Sunday, November 29, 2009

Stout Month Review: Founders Breakfast Stout

Generally when one uses terms like "coffee" and "chocolate" in booze reviews, one says them in a kind of analogous way. I certainly don't mean that I think there's actually chocolate in the brew, nor even that it even tastes like it does - I simply go searching for some adequate word, some useful description to get at what scents and flavors I encounter in the beer, and happen upon the closest other scents and flavors that I can think of. Hence, "I smell a bit of coffee in this...", "I taste chocolate and some cherries...", and so on. Things begin to get complicated, of course, once brewers (being the crazy people that they are) begin putting actual coffee and chocolate into their beers.

Initially this seems like it would be a good idea. I'm no purist, after all, and I doubt many beer fans are. I say, the more ridiculous shit that brewers can do to their beer, the better - so long as it works. And chocolate and coffee seem like they would work pretty darn well. Again, how many reviews (like mine - guilty as charged) positively describe, e.g., the chocolatey taste of a beer? Imagine how much the love would increase if one actually put chocolate in!! And so it becomes the most logical thing in the world to dump real chocolate and real coffee into the vats. And the results so far have been... well, let's be kind and say "mixed."

I like chocolate a lot, and so I thought I'd be pleased by the various beers I've had that use actual chocolate to brew. But the truth of the matter is, chocolate mostly gets lost when it enters a beer. It sinks into the background and mostly disappears, leaving only a vague bittersweetness. I thought, when I first bought it, that the Young's Double Chocolate Stout would be brilliant, but it wasn't: instead it was simply a (rather thin and one-dimensional) stout, slightly more bittersweet than others. Nothing bad, of course, just uninspired. Coffee beers, in contrast, go way back in the other direction. Put coffee in anything, it seems, and the coffee simply takes it over - for the three or four of these porters and stouts that I've tried, I might as well have been drinking a big pot of iced-down joe. The only one I'd previously found to be reasonably successful is Kona's Pipeline Porter, and that's only because they obviously did everything in their power to keep the thing as light and as balanced as humanly possible (even so, I could never drink more than one a day).

And so we come to the Founders Breakfast Stout, which the bottle describes as a "Double Chocolate Coffee Oatmeal Stout." That sounds, in theory, like it should be great. Even the all-knowing internet says it's great: RateBeer claims it's the 39th best beer in existence, BeerAdvocate disagrees and says it's the 21st. The rather grotesque baby on the bottle's label seems to agree as well. Then you actually try it, and things start to go wrong.

It pours pitch black, with a moderate viscosity and a tiny bronze half-finger head. That sounds pretty good, right? But then you take a scent, and - oh boy. It's coffee. It's all coffee, all the way down. Go ahead, stick your nose as deep in there as you can tolerate, you're not going to find anything in there beyond coffee. It's the unmistakable smell of a kitchen that's had its joe maker set on Warm for three hours. And that's good if you like coffee, but I like my beers to have other elements.

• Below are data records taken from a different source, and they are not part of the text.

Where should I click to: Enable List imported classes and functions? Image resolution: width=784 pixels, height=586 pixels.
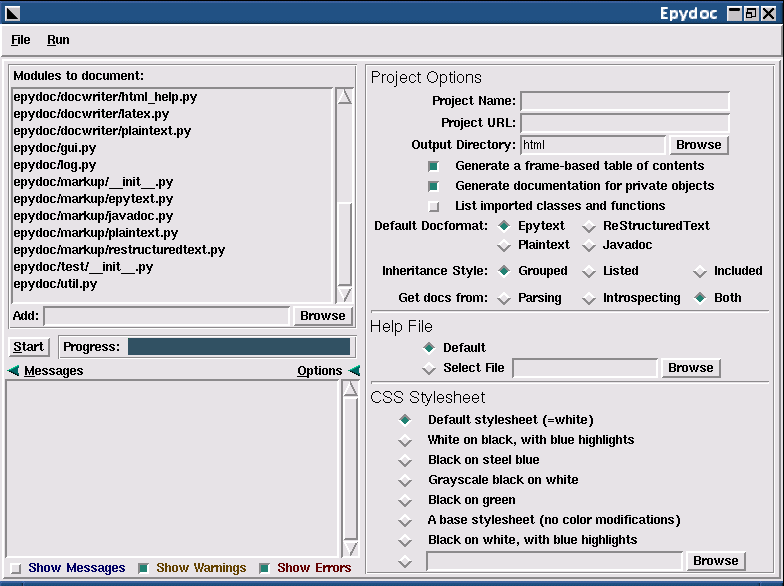(433, 206)
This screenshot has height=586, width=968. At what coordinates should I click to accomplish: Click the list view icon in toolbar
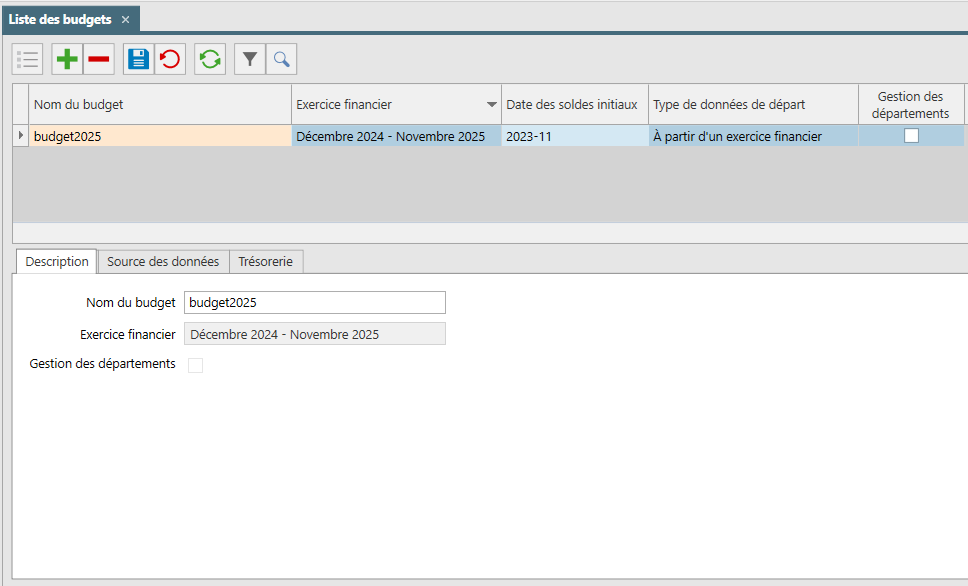click(28, 59)
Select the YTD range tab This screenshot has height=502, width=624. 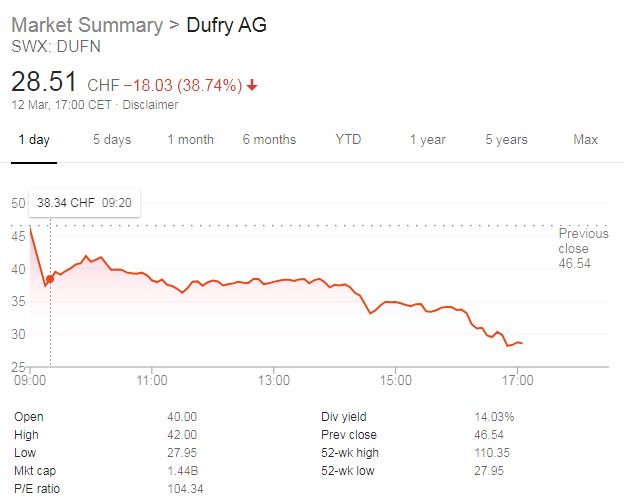348,140
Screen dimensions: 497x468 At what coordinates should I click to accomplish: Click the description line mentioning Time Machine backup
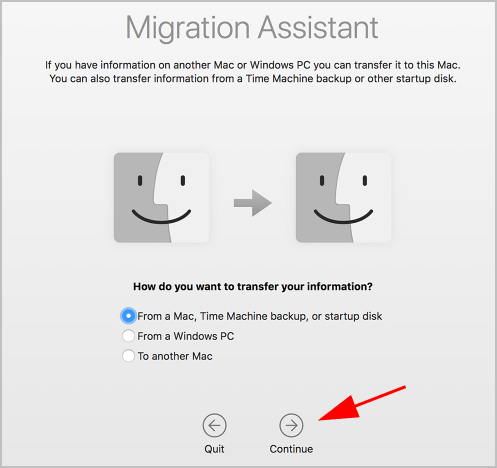coord(253,79)
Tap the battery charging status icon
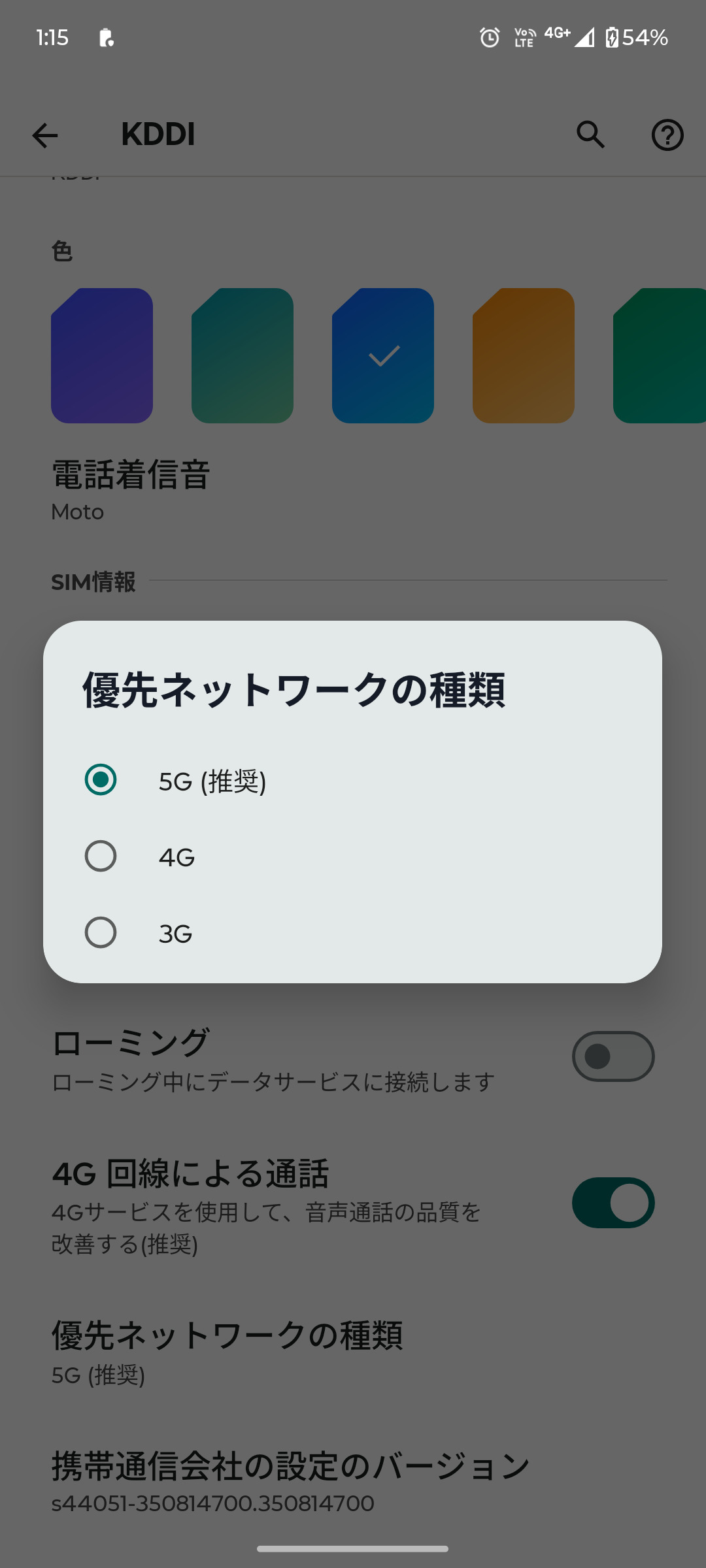Screen dimensions: 706x1568 pos(612,38)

Take a sip, and what you get is entirely dominated by - you guessed it - coffee. In the front there's a tingly jolt of java bitterness. It quickly coats your mouth in espresso as it travels back, and leaves a bitter coffee aftertaste behind (with maybe a tinge of sweetness for relief). This beer is coffee, coffee, coffee. There could be oatmeal or chocolate or scrambled eggs or even Cinnamon Toast Frikkin' Crunch brewed into this stuff, and I wouldn't taste it at all. If there are any other elements whatsoever to this beer, the one-dimensional coffee taste just beats them back well beyond the margins and keeps them there for the duration of the sipping. The label says this beer is 8.3% alcohol. Do I believe it? Well, sure, but I would have also believed four or sixteen. I honestly couldn't imagine it making much difference: the coffee completely trumps the booziness here, just as it trumps everything else. If you honestly think this is the 21st best beer in the world, well, you're certainly entitled to that opinion. Maybe I'm even missing something in this stout that a more skilled or mature taster would pick up on. In the meantime, however, I tend to think you're simply bonkers.

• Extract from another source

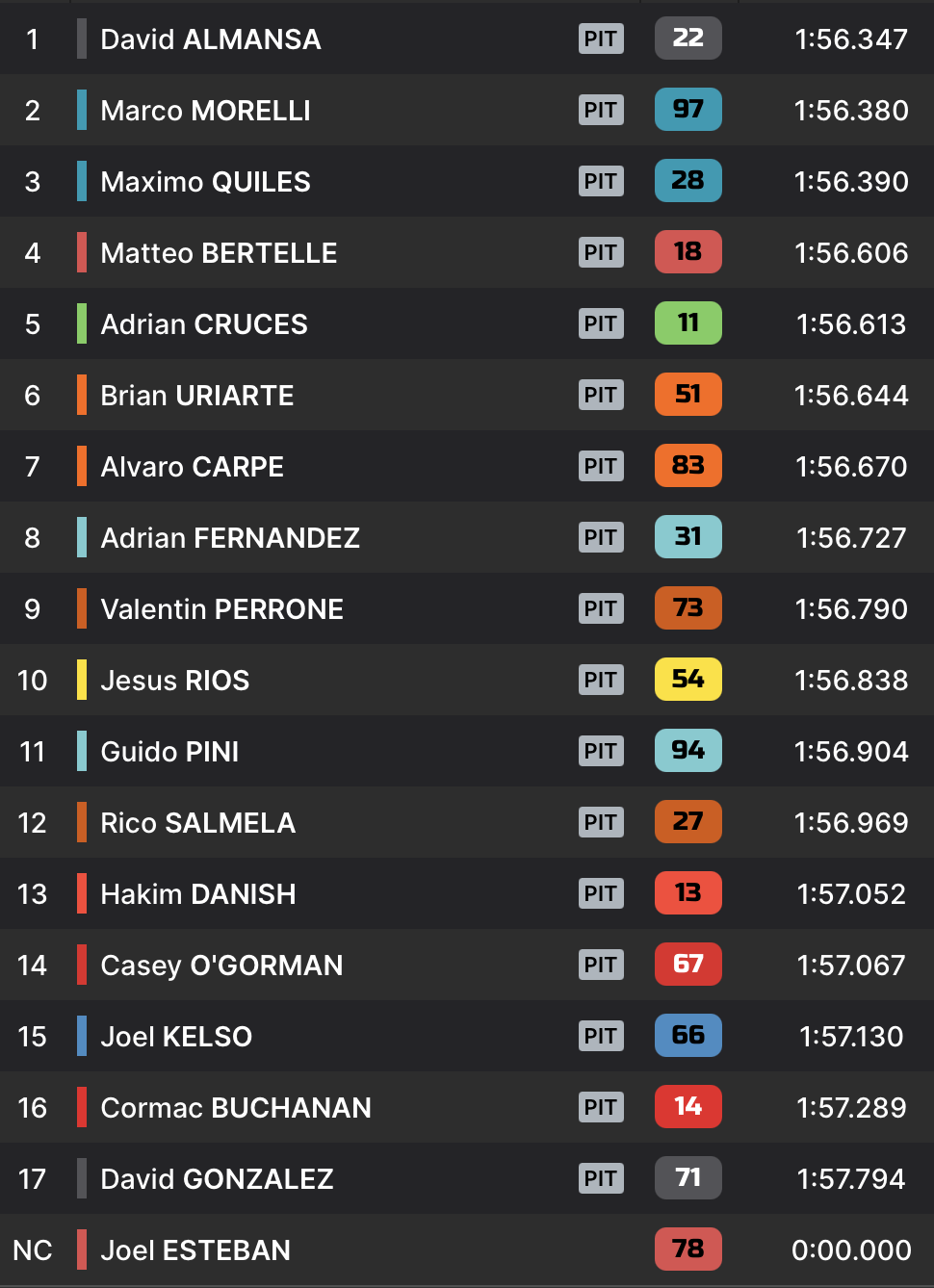
Task: Select Adrian FERNANDEZ row
Action: coord(467,537)
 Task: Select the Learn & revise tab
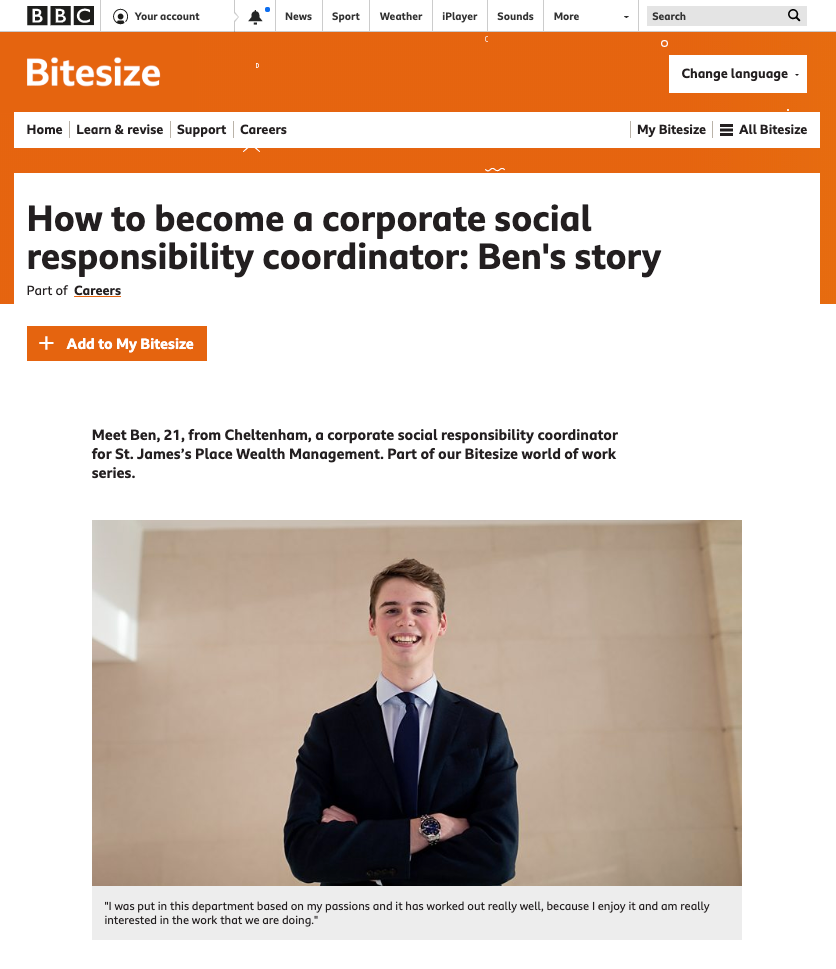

I'll give it a B, since there's nothing actually wrong with the stuff - it just doesn't have breadth, it doesn't do anything beyond its one trick. And I may complain about the coffee dominating everything, yes, but it's actually a pretty pleasant coffee taste as far as these things go. If you're the type of person who makes your own espresso and drinks it straight, you'll appreciate this stuff far more than I can. As for me, if I wanted a big heavy blast of joe I don't think I'd be drinking a beer for it.

[RETROSPECTIVE EDIT, Feb. '10: you know what? I had this again and found it even more unpleasant. This gets a B- at best.]

Grade: B
Summary: Coffee. Coffee coffee coffee. Coffee coffee, coffee coffee coffee. Coffee? Coffee.